* Task: Put every line of the items below into a JSON list of strings, one string per line, skipping blank lines. Leave the pictures out.

======== Listing ========

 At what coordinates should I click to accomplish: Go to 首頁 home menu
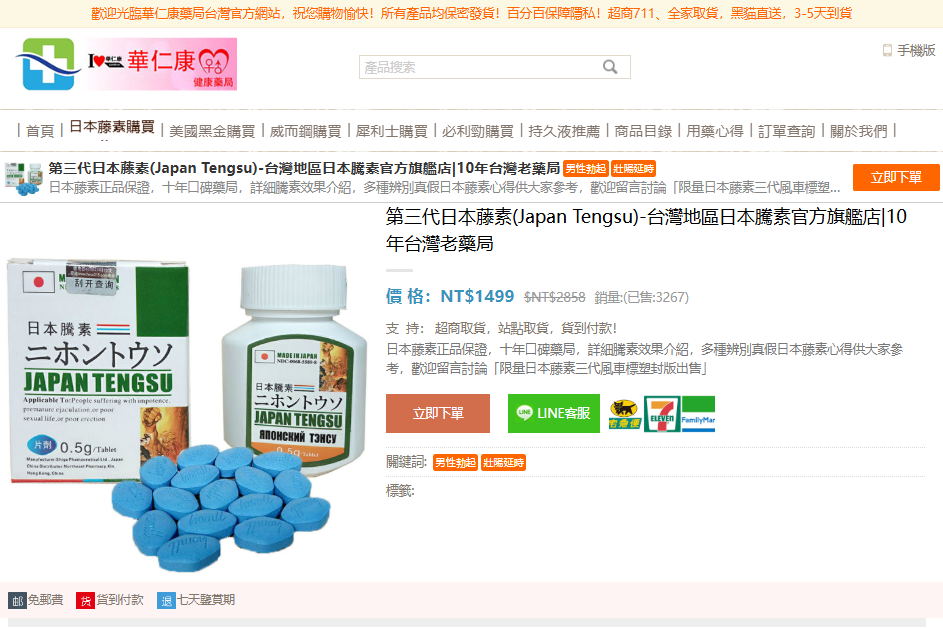[x=40, y=131]
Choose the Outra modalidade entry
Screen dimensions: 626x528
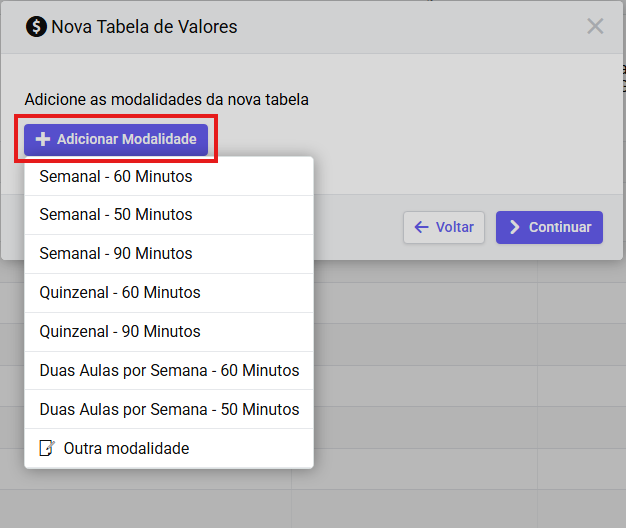126,448
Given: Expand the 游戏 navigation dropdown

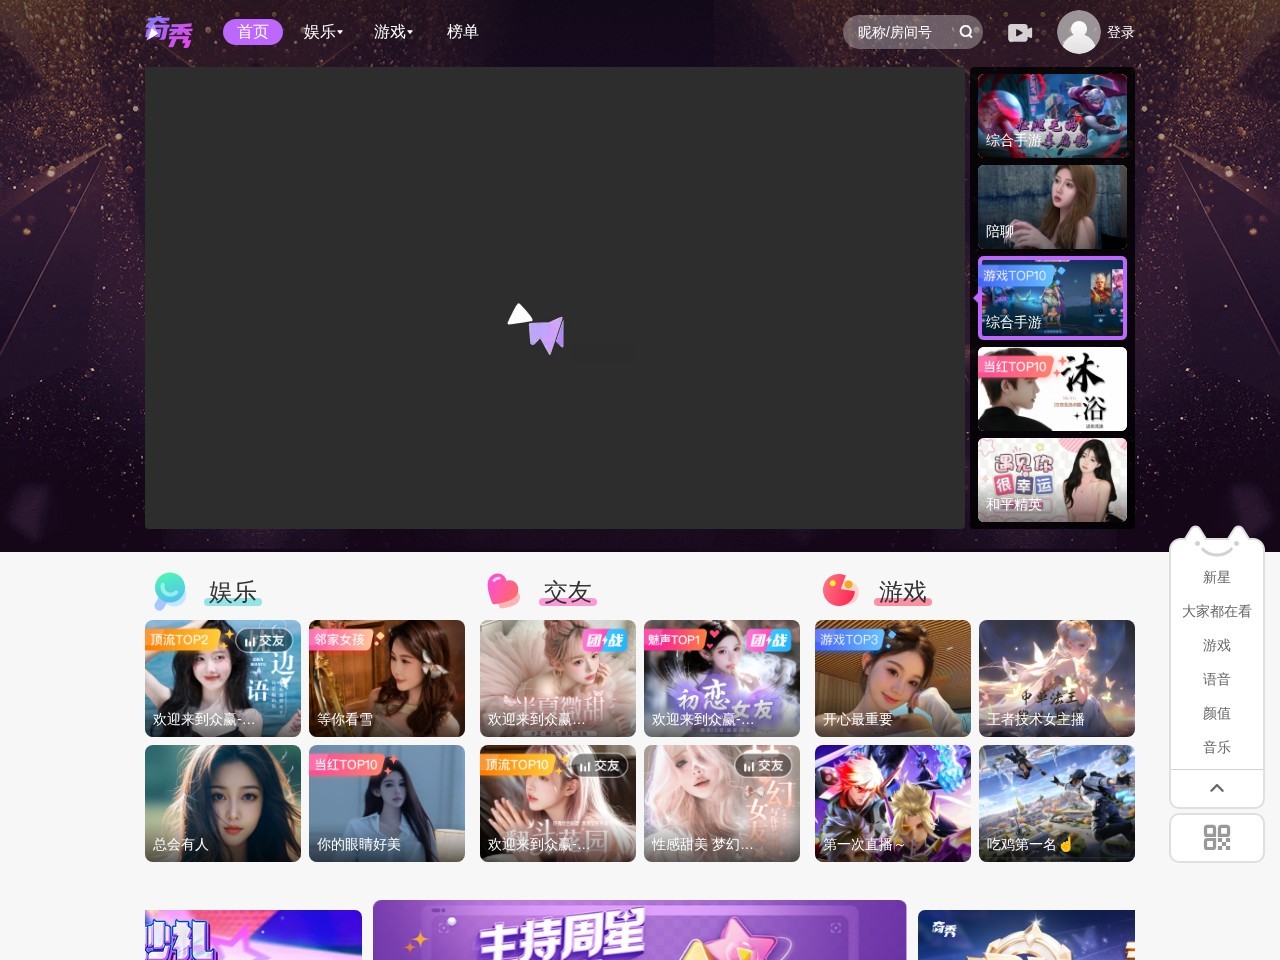Looking at the screenshot, I should pyautogui.click(x=393, y=32).
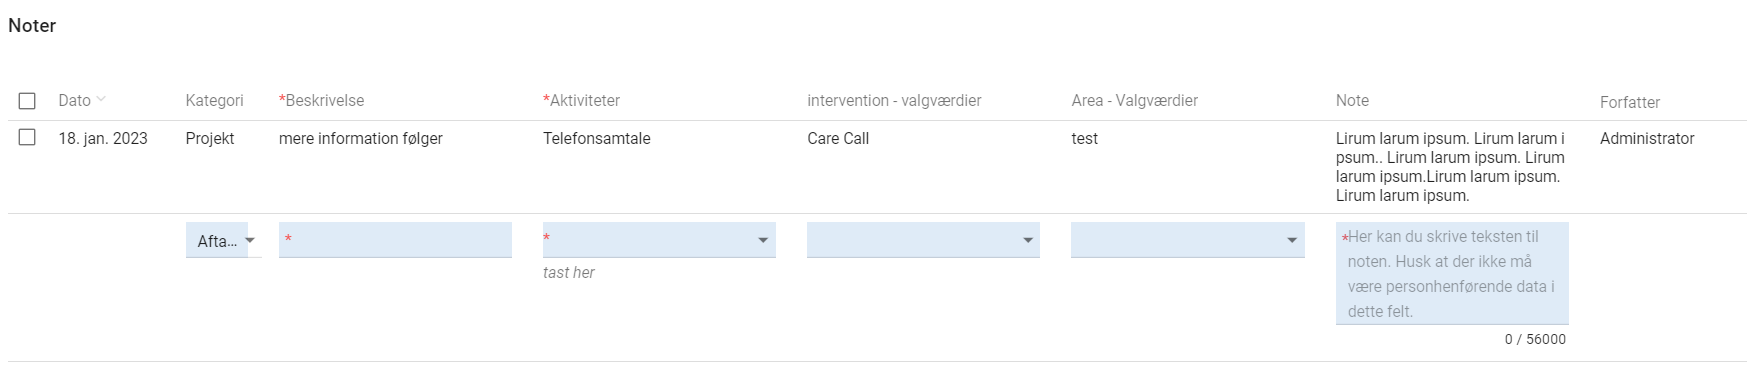1747x380 pixels.
Task: Click the Aktiviteter column header
Action: tap(582, 100)
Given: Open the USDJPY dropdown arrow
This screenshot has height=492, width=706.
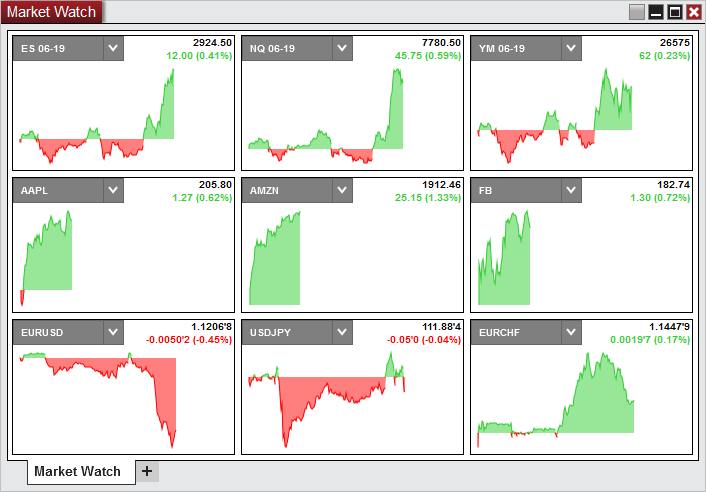Looking at the screenshot, I should coord(342,332).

========

* Response:
[
  " At what coordinates should I click to accomplish: Go to 首頁 home menu",
  "[x=40, y=131]",
  "Choose the Outra modalidade entry",
  "Screen dimensions: 626x528",
  "126,448",
  "Given: Expand the 游戏 navigation dropdown",
  "Looking at the screenshot, I should pyautogui.click(x=393, y=32).",
  "1747x380 pixels.",
  "Task: Click the Aktiviteter column header",
  "Action: tap(582, 100)",
  "Given: Open the USDJPY dropdown arrow",
  "This screenshot has height=492, width=706.",
  "Looking at the screenshot, I should coord(342,332)."
]